Reproduce word for word, from the entries below, the line with "For every named", the line with "JDIH Kendal (431, 2450)", and every line between them, and nothing more.

» INFORMATION SUPPLIED
|---|

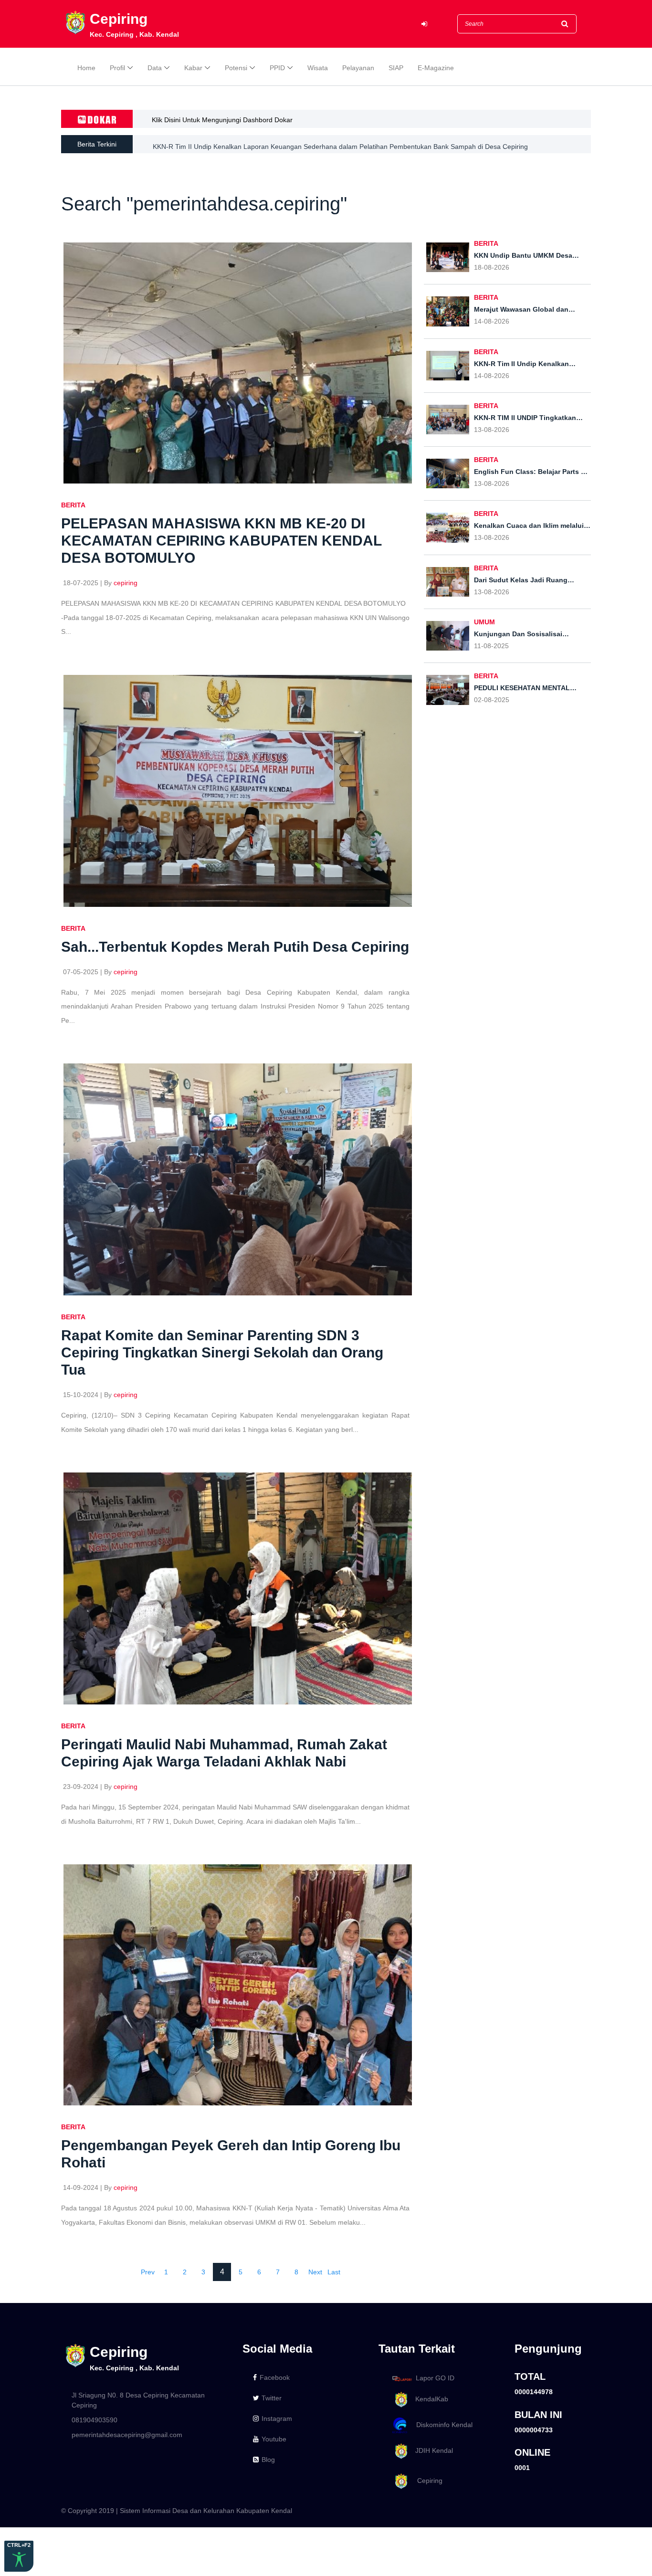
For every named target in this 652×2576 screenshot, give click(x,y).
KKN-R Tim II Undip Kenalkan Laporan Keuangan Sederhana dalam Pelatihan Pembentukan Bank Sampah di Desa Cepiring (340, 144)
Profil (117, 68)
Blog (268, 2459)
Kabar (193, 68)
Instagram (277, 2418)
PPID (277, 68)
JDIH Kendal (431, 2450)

|---|

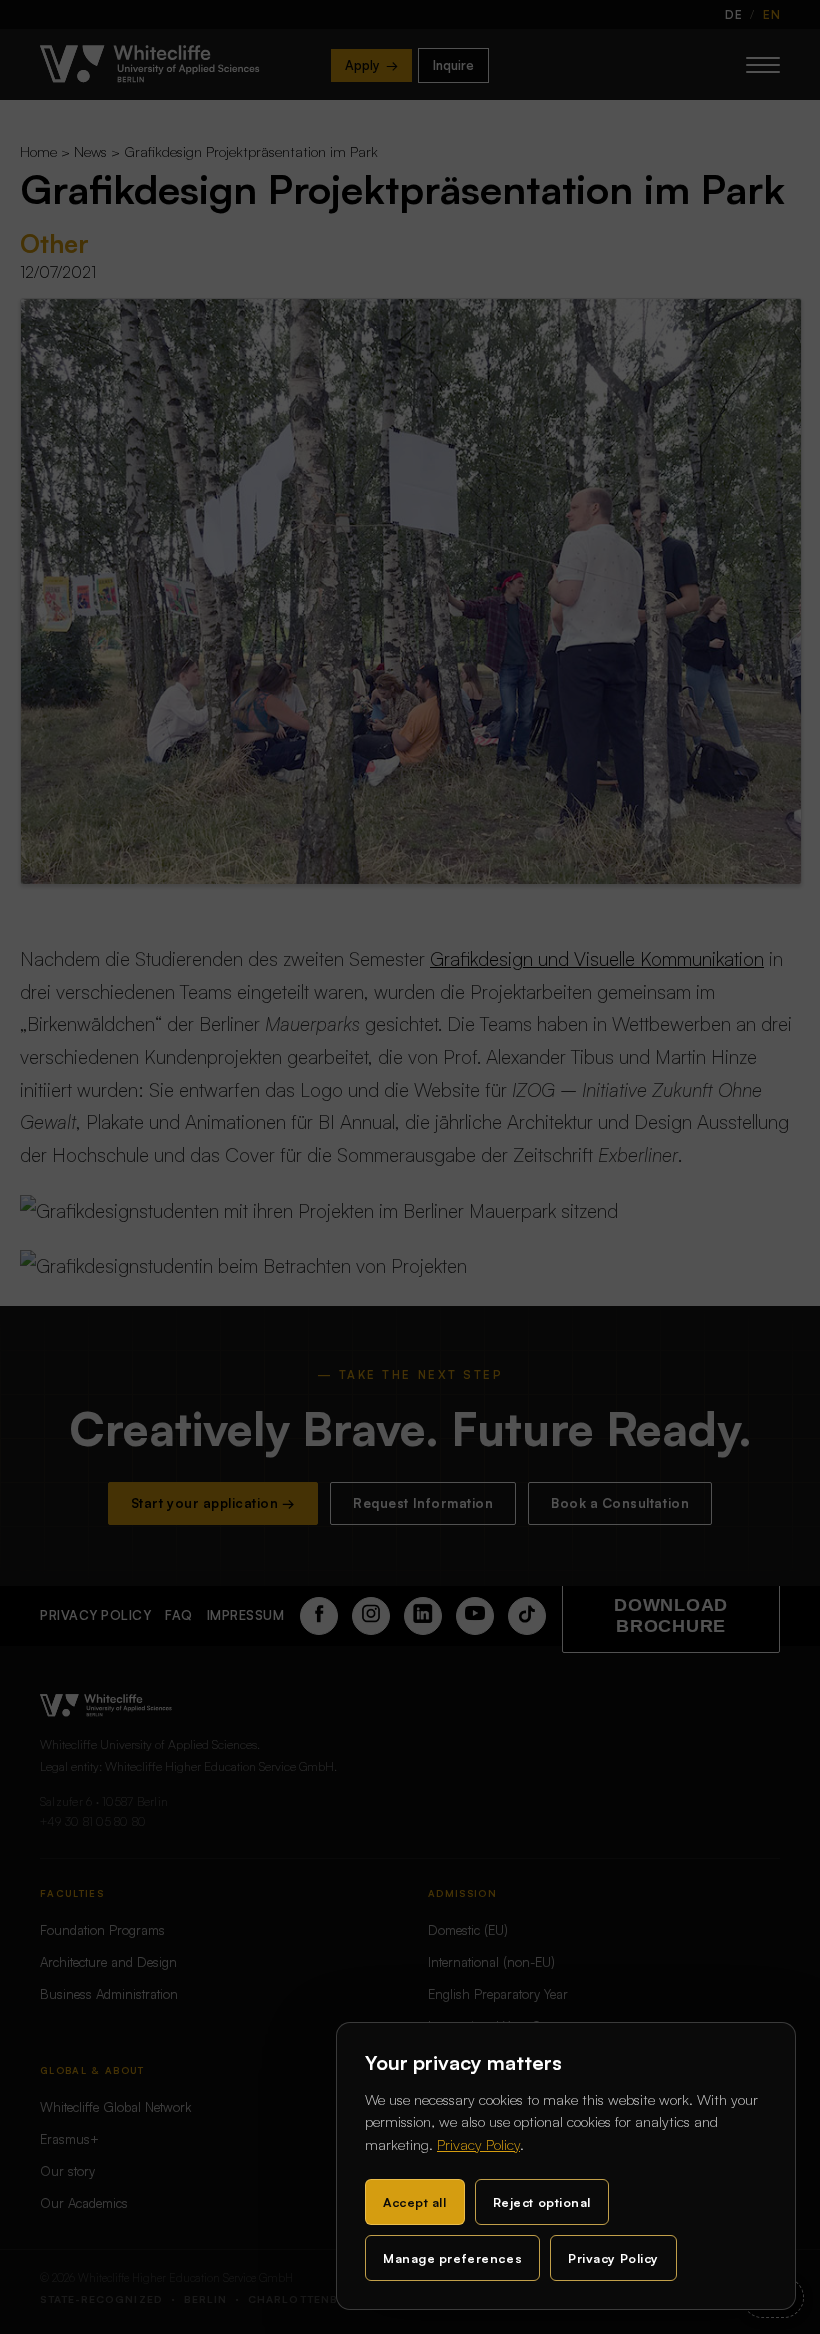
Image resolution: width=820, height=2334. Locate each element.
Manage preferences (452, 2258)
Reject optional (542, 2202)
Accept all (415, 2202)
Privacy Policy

|---|

» ANSWER TO THIS TASK
For every named target in this 652×2576 screenshot, give click(x,y).
KKN-R Tim II Undip Kenalkan Laporan Keuangan Sederhana dalam Pelatihan Pembentukan Bank Sampah di Desa Cepiring (340, 144)
Profil (117, 68)
Blog (268, 2459)
Kabar (193, 68)
Instagram (277, 2418)
PPID (277, 68)
JDIH Kendal (431, 2450)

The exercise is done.